> WHAT YOU NEED TO DO:
Exact copy, no pictures: return all the data below as written.

> Collected data entries:
==================================================
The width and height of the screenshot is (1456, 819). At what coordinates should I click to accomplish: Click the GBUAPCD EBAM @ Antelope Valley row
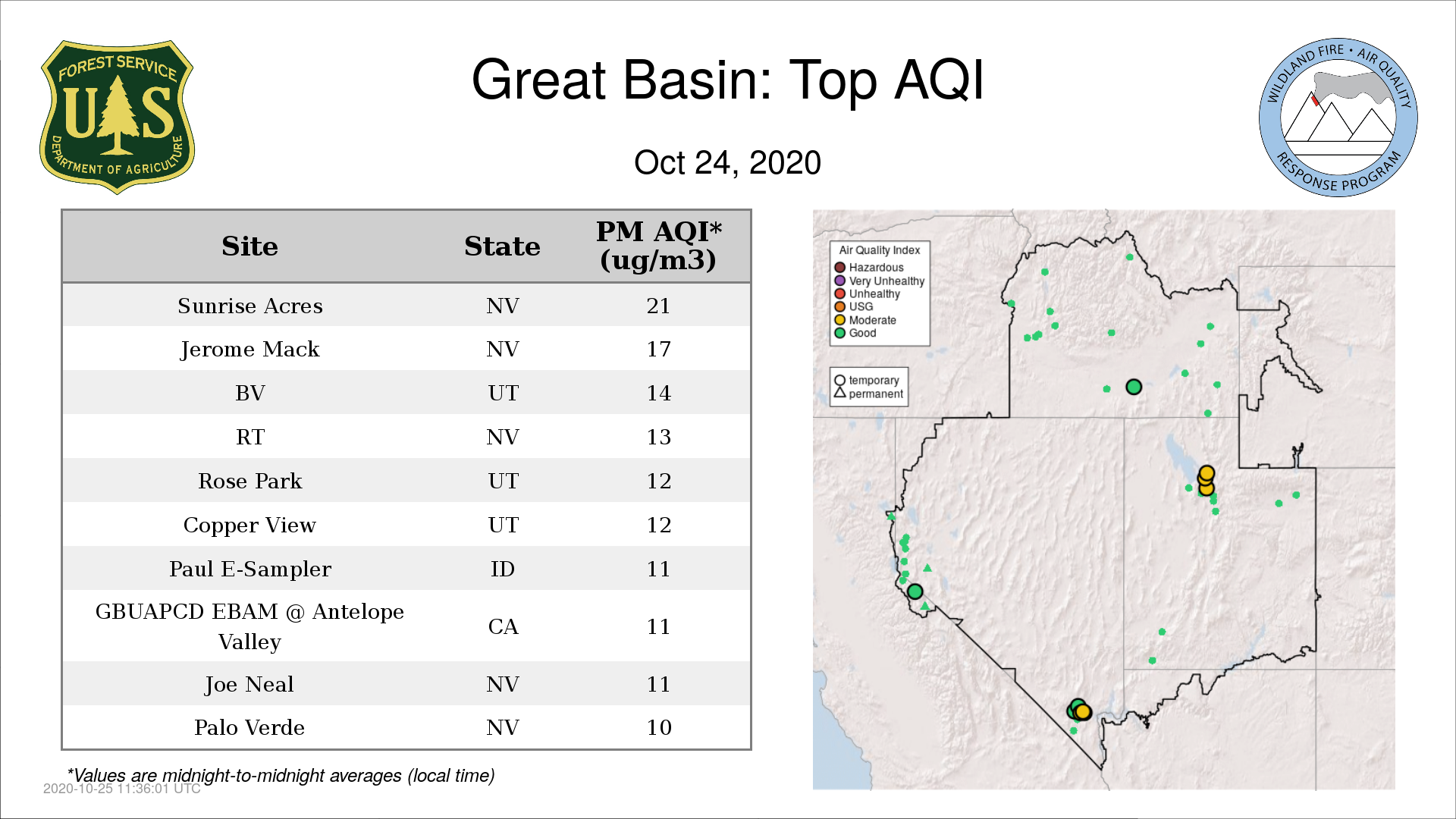click(406, 626)
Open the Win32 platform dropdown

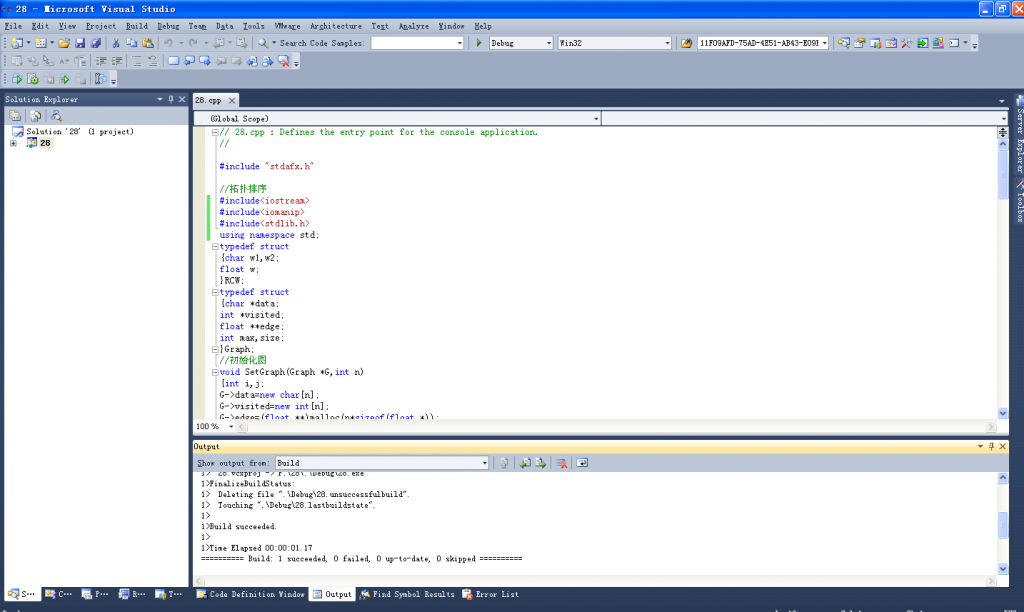[667, 43]
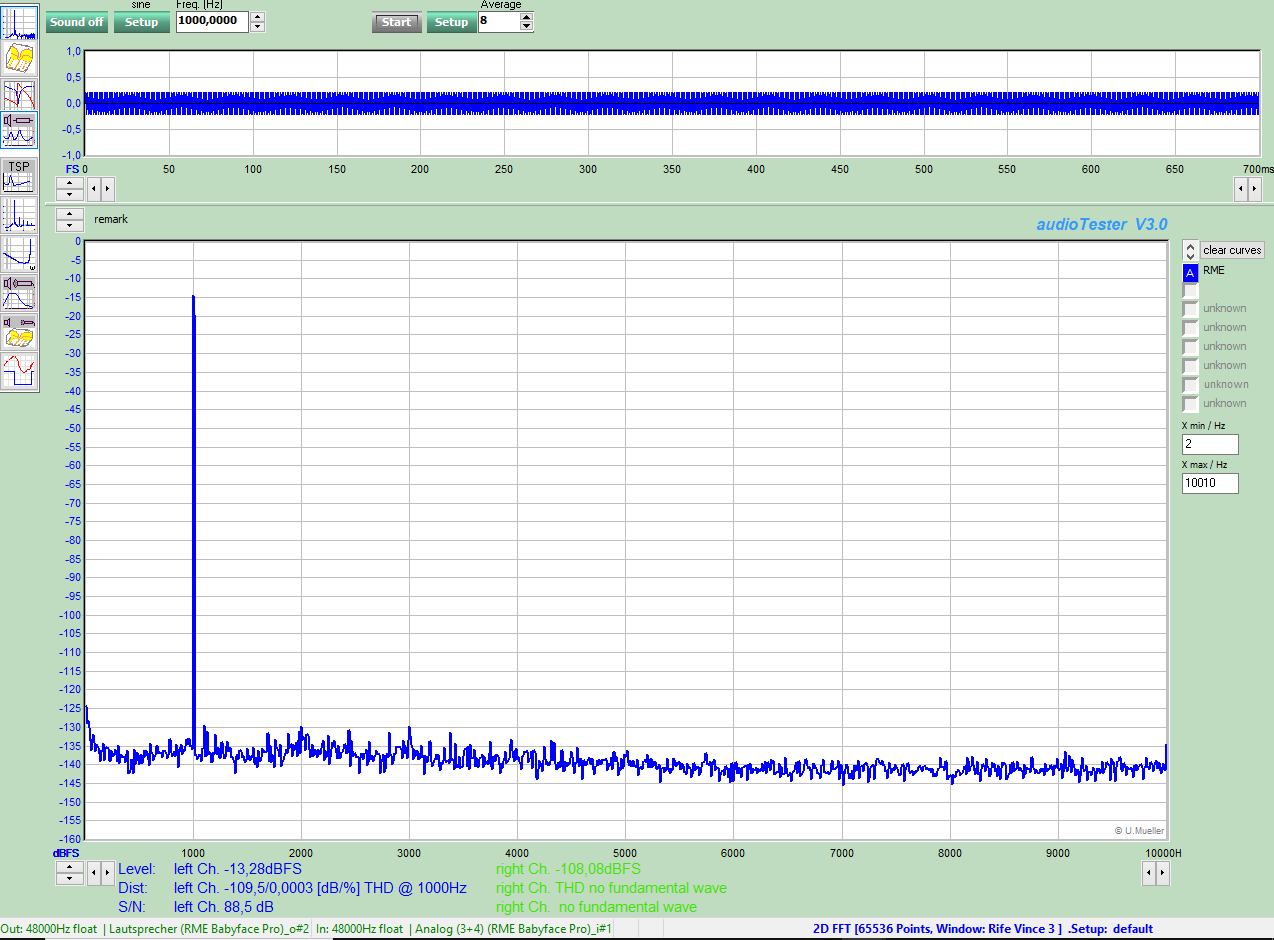Select the highlighted speaker impedance measurement icon
1274x940 pixels.
[x=20, y=130]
==================================================
> SOLUTION:
The width and height of the screenshot is (1456, 819). At what coordinates should I click to accomplish: Click the GBUAPCD EBAM @ Antelope Valley row
click(406, 626)
Open the Win32 platform dropdown

[667, 43]
Select the highlighted speaker impedance measurement icon
1274x940 pixels.
[x=20, y=130]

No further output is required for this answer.